Rome's special superintendency
for art and architecture will present a new plan for
safeguarding and promoting the Eternal City's historical
districts at a meeting on January 31 with representatives from
the city and regional government.
The objective is to propose a tool that can provide gradual
protection and promotion for historic villas and buildings in
the city, by respecting the characteristics of the various
neighbourhoods and conserving not just individual buildings or
decorations but rather entire urban areas.

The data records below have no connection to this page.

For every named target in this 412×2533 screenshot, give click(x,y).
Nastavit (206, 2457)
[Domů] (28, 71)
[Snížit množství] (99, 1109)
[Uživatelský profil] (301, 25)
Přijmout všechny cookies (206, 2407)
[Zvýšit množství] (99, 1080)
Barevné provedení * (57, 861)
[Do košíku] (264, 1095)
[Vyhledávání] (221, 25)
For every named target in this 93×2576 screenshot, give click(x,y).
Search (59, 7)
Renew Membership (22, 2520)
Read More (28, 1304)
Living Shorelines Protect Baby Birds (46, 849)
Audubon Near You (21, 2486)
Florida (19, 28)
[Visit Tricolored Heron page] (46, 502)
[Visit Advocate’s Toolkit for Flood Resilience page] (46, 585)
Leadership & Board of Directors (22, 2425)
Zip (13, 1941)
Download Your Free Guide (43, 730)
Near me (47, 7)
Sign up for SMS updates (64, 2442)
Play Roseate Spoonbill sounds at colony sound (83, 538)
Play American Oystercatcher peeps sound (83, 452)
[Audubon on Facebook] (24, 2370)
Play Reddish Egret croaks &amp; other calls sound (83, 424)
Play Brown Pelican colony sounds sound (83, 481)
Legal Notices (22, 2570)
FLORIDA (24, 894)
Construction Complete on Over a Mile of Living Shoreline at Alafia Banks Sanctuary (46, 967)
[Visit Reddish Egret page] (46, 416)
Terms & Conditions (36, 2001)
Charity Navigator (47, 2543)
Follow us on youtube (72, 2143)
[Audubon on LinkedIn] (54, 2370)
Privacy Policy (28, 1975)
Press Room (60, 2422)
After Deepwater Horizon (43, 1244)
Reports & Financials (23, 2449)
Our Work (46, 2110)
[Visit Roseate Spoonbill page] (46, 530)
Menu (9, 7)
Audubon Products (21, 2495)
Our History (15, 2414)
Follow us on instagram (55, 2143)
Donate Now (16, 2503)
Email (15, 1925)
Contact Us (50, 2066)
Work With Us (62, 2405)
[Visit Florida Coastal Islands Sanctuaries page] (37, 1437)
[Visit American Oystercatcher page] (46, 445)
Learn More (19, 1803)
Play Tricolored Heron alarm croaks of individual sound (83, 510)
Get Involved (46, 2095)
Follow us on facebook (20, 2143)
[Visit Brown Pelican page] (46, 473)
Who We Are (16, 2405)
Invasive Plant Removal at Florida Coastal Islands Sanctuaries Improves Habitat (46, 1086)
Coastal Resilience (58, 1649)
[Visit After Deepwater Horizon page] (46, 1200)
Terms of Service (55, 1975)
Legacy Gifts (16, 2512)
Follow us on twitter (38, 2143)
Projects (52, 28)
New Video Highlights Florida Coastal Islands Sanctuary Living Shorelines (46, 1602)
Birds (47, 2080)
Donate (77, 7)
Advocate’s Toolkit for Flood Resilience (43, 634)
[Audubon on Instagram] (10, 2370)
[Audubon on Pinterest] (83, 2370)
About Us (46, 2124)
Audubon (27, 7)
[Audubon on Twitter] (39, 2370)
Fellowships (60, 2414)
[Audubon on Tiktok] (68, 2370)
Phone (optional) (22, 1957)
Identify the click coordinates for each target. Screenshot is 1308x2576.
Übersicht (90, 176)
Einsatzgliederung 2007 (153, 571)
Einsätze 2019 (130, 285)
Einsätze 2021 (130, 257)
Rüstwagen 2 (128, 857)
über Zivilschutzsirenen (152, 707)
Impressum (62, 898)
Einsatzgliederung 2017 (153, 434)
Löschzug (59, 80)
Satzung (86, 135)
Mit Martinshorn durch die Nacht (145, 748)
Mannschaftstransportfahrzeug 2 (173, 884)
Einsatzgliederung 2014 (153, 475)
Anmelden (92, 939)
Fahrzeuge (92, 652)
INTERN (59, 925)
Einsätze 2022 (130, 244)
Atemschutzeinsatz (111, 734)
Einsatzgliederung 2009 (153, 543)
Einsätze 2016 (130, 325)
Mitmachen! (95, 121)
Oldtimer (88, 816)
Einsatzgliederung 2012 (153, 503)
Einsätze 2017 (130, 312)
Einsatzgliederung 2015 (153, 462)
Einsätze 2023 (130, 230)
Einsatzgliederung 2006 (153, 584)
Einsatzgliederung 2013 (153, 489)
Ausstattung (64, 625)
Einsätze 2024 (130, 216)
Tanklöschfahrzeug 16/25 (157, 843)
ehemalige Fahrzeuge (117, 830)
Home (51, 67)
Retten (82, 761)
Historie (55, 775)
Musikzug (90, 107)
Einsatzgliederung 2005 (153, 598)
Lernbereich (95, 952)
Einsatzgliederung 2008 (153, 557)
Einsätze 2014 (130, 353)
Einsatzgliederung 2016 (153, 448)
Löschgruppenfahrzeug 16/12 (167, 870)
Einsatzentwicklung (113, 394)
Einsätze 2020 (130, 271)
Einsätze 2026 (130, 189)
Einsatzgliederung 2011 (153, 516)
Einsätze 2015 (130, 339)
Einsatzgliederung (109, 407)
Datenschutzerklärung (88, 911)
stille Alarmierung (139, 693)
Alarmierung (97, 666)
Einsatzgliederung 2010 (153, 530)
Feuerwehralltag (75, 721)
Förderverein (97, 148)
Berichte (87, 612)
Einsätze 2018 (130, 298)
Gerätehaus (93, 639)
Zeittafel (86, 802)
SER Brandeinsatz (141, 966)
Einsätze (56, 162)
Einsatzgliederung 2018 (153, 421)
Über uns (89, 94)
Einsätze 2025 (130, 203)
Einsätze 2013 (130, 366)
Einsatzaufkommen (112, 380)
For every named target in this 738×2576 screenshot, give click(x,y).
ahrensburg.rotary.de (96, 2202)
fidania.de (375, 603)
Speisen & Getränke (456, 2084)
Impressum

The operating constraint plan aims to work in harmony with
already existing regulations and plans in order to incentivise
urban transformation in terms of sustainability, renovation, and
lower land consumption, while also maintaining the spirit of
districts known particularly for the features of their
buildings.
"The regulation promoted by the regional government, aimed at
transforming and densifying the city with the aim of reducing
land consumption, actually opened up a new vision of
profitability linked to increasing space volume within some
buildings," said special superintendent Francesco Prosperetti.
"Therefore, demolishing and rebuilding became advantageous.
The embarrassment comes from the fact that single buildings
recognised as single assets don't have the characteristics to
become protected objects. Now, however, entire historic and
traditional urban areas are at risk," Prosperetti said.
He said this is an emergency that must be faced, especially
due to the fact that after the meeting it will still take
between six to eight months to enact the new operating
constraints.
The special superintendency has already chosen the city's 2nd
district, which includes historic areas such as the Coppedè and
Trieste neighbourhoods, as the pilot area for the new
protections.
The choice of the 2nd district was a natural one, following
the outcry from neighbourhood associations after a historic
villa on Via Ticino was knocked down in 2017, and Villa Paolina
di Mallinckrodt on Largo XXI Aprile came under risk of
demolition.
Villa Paolina di Mallinckrodt was purchased by a company that
plans to turn it into a modern building based on the
possibility, granted by new national and regional regulations,
of increasing the volume of space within the building.